--- START ---

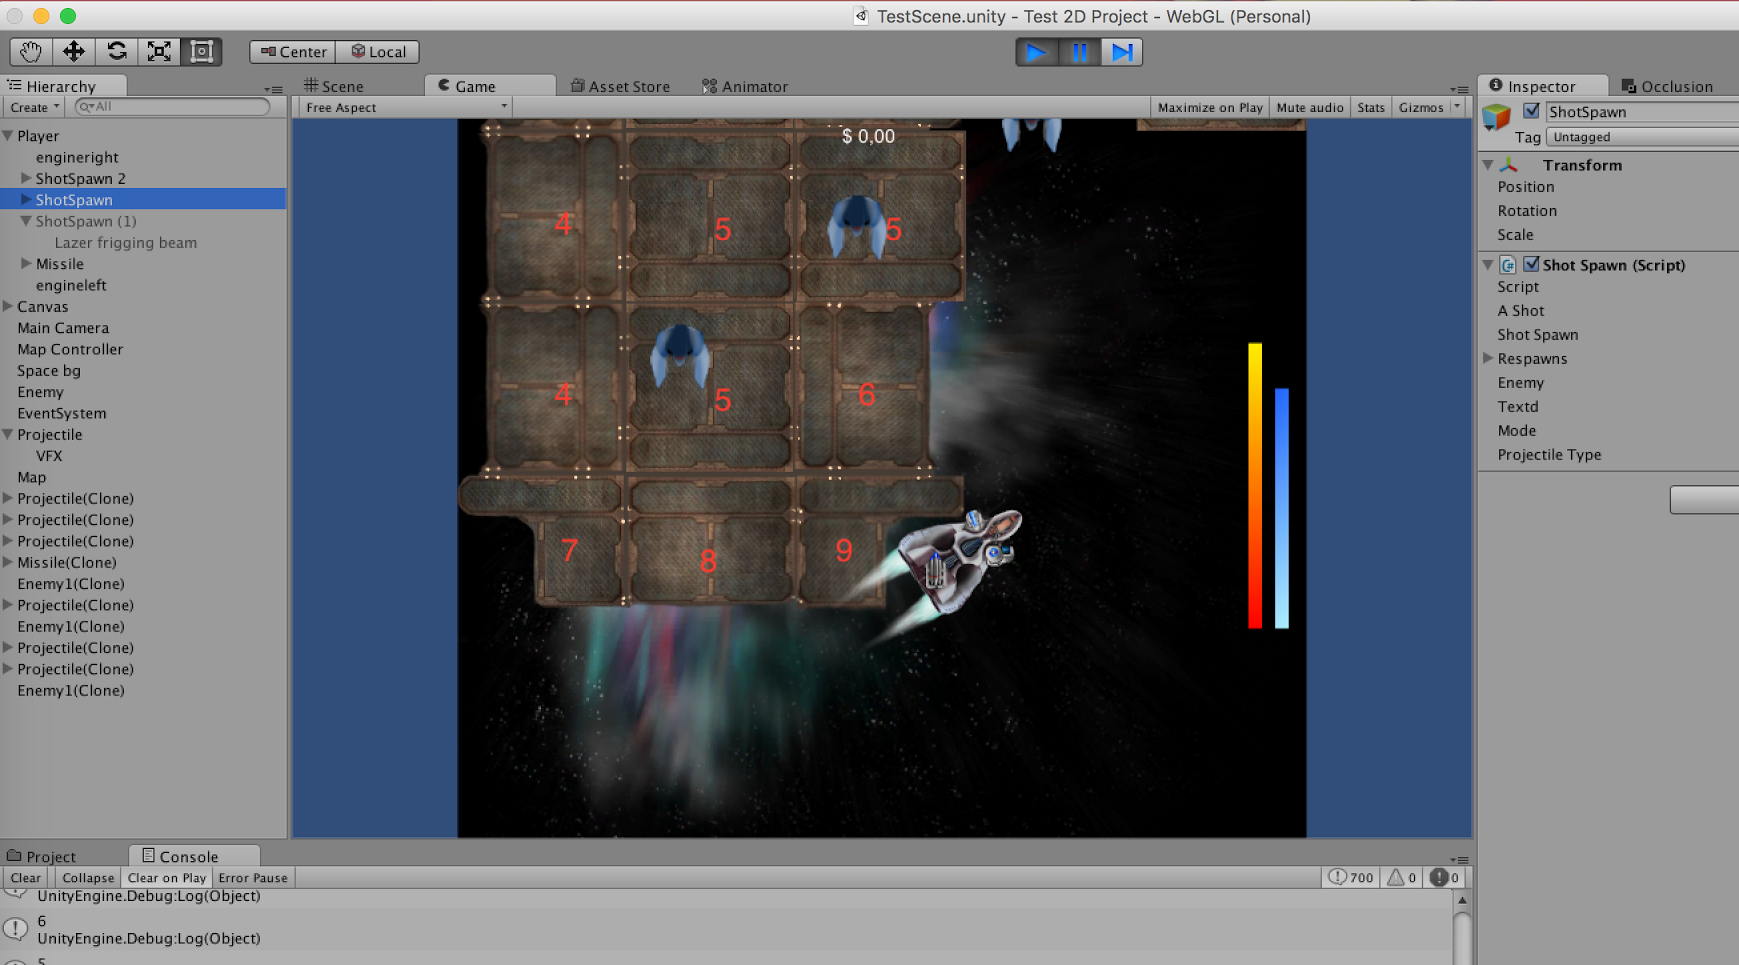The image size is (1739, 965).
Task: Disable the Shot Spawn script checkbox
Action: click(1531, 265)
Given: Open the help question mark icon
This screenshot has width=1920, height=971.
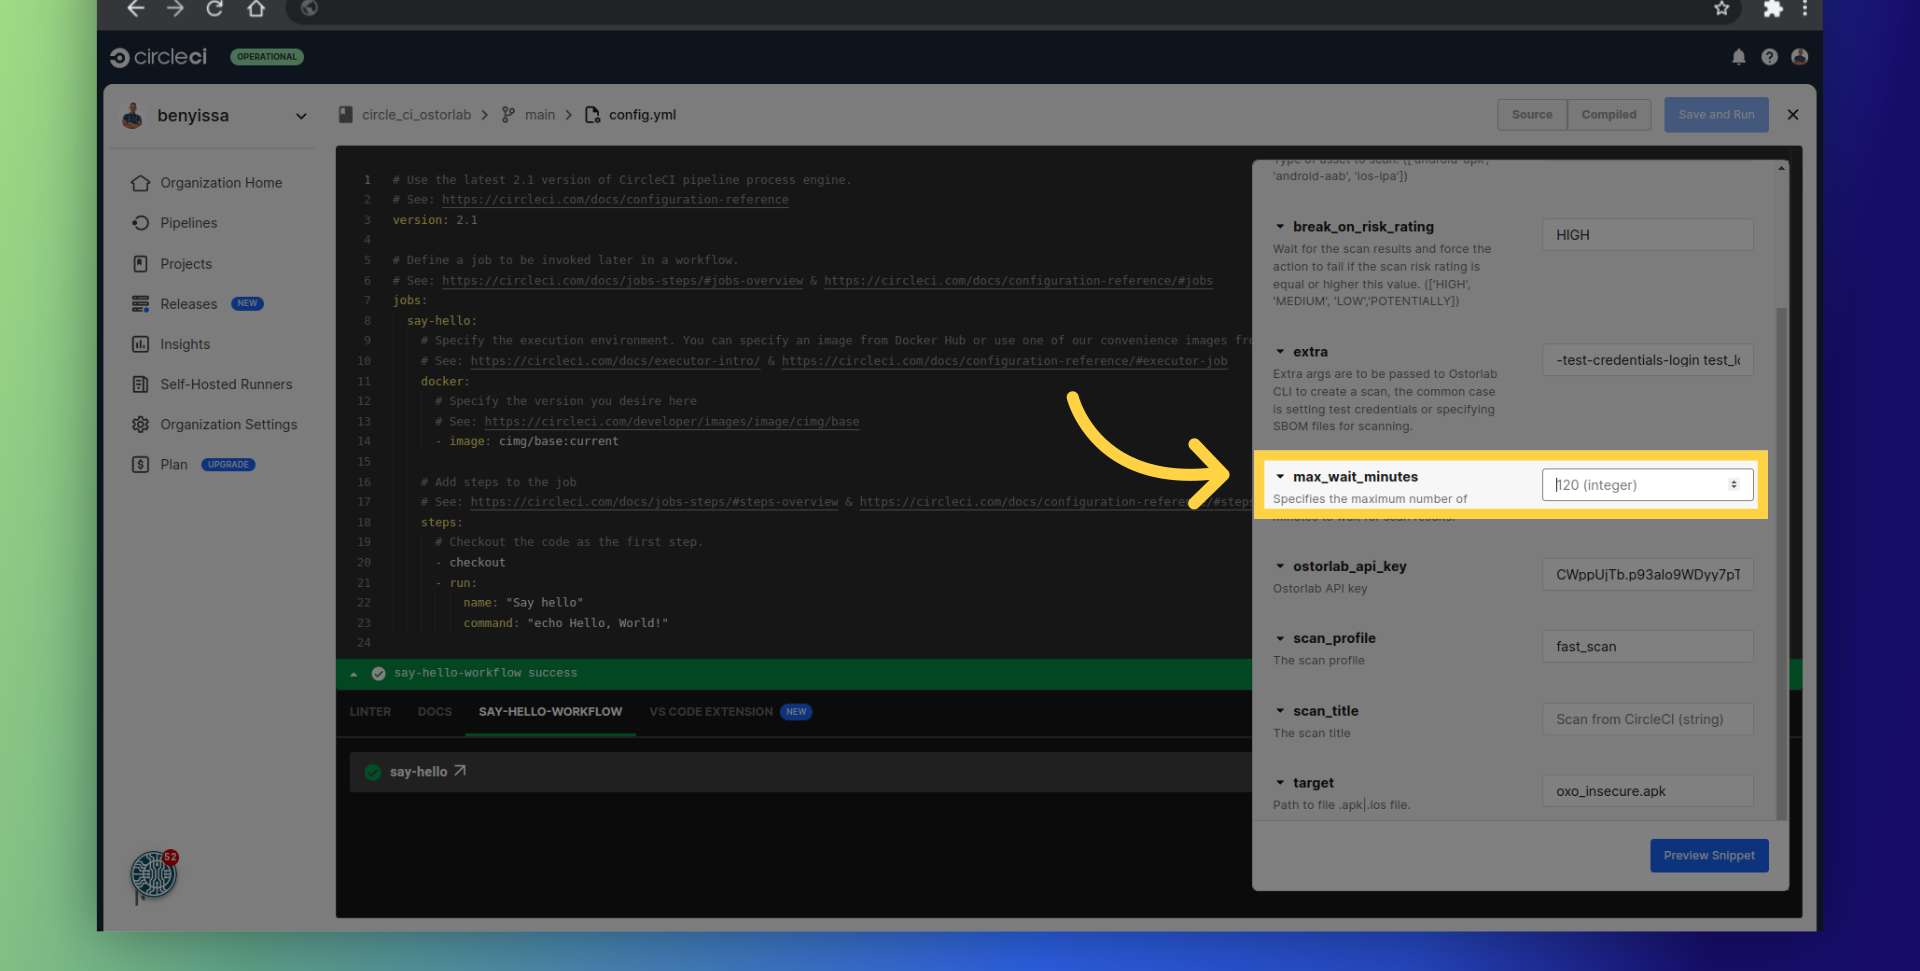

--- END ---

## What is required
Exactly and only the lines from the one holding "Given: Open the help question mark icon" through the final line of the material must be returned, both ends included, without any pictures.

## Answer to this problem
Given: Open the help question mark icon
This screenshot has width=1920, height=971.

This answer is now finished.